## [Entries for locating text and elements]
--- Start ---
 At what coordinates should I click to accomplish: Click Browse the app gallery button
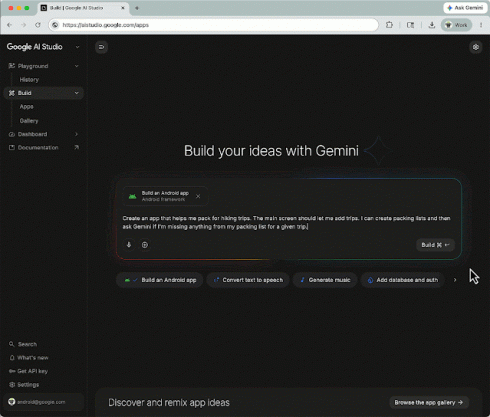tap(429, 403)
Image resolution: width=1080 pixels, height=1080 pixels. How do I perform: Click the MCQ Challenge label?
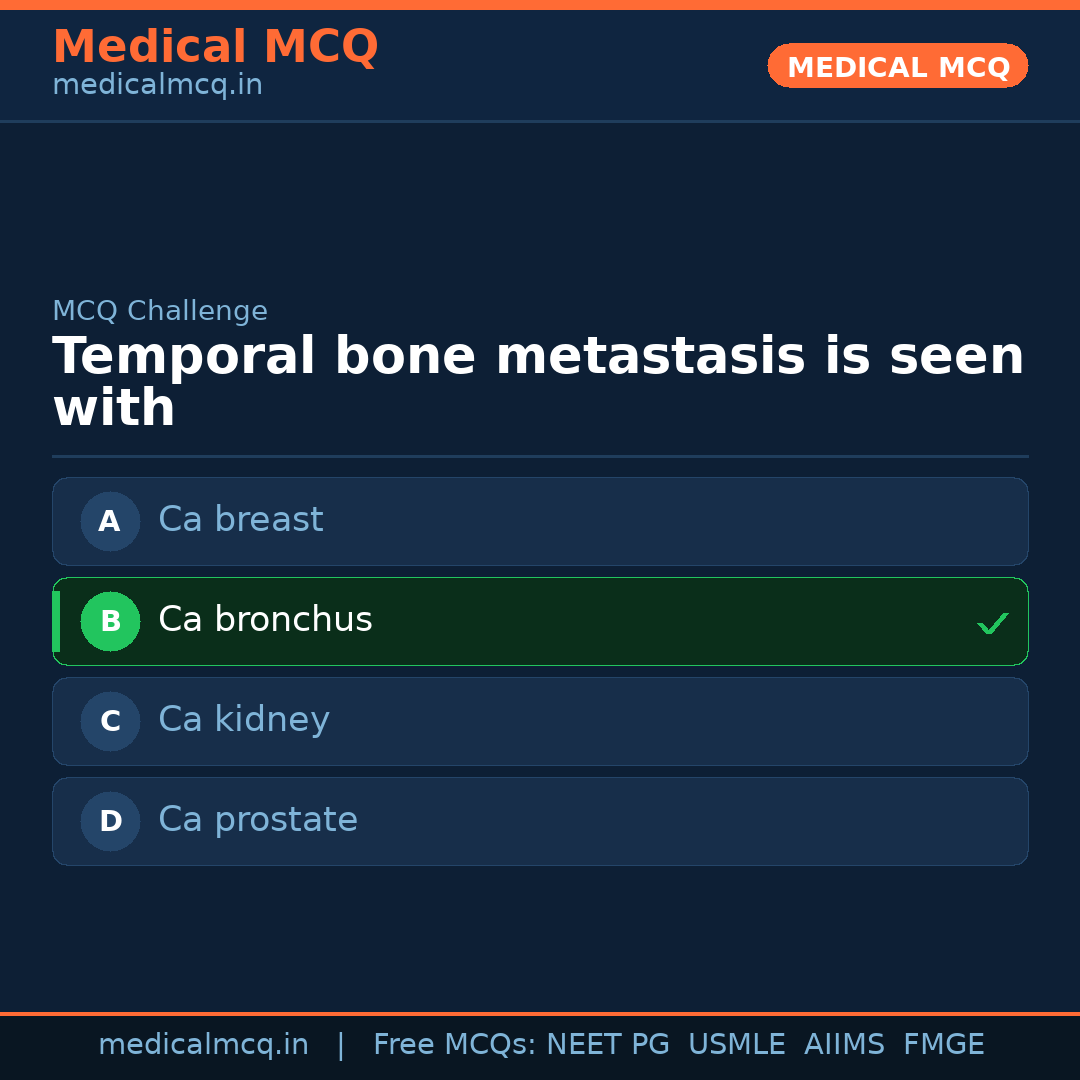point(160,311)
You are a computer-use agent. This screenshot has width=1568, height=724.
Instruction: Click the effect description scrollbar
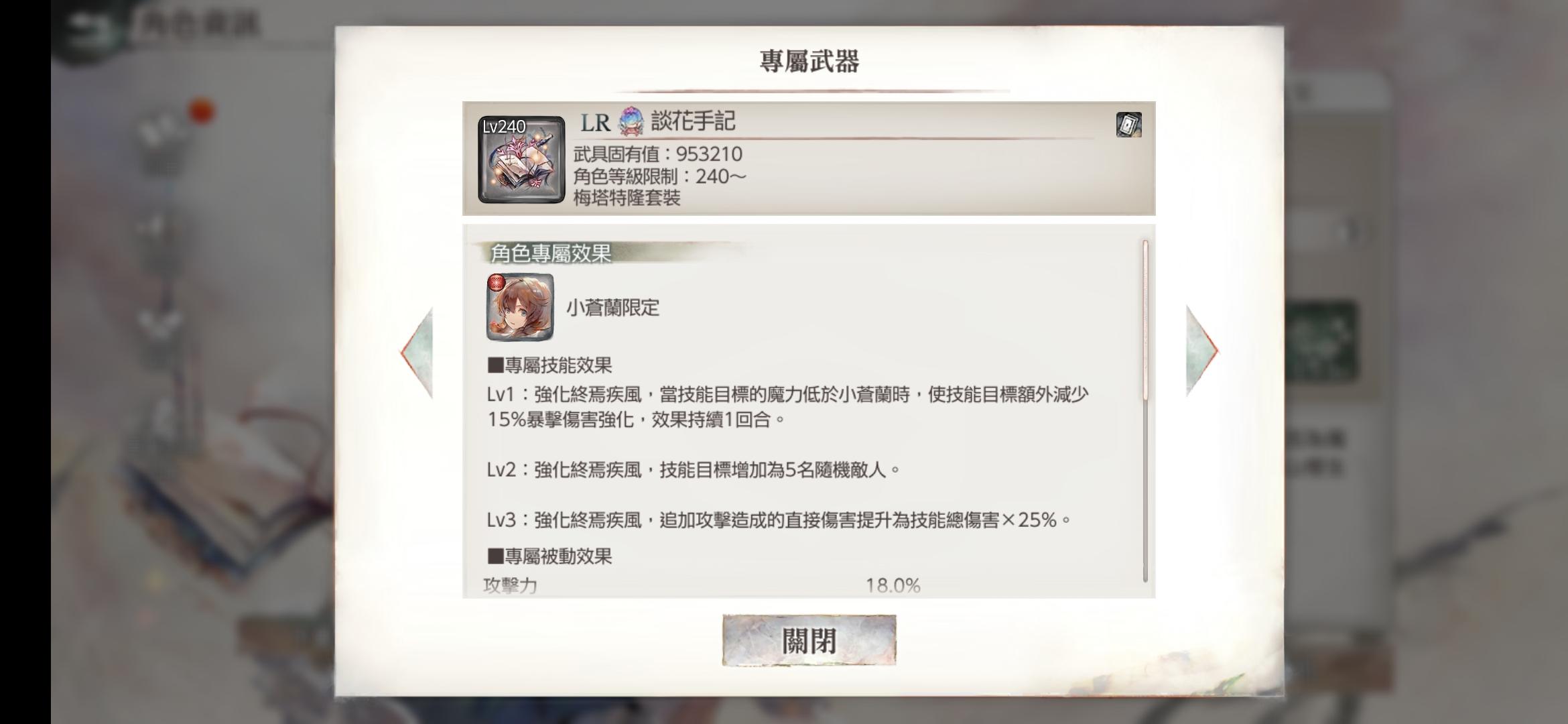coord(1145,410)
--- End ---
## [EXERCISE GOAL]
Repeat every line of the records above verbatim, omitting the pictures from your answer.

## [FINISHED TASK]
 At what coordinates should I click to accomplish: Click Browse the app gallery button
tap(429, 403)
Image resolution: width=1080 pixels, height=1080 pixels. How do I perform: Click the MCQ Challenge label?
point(160,311)
You are a computer-use agent. This screenshot has width=1568, height=724.
Instruction: Click the effect description scrollbar
coord(1145,410)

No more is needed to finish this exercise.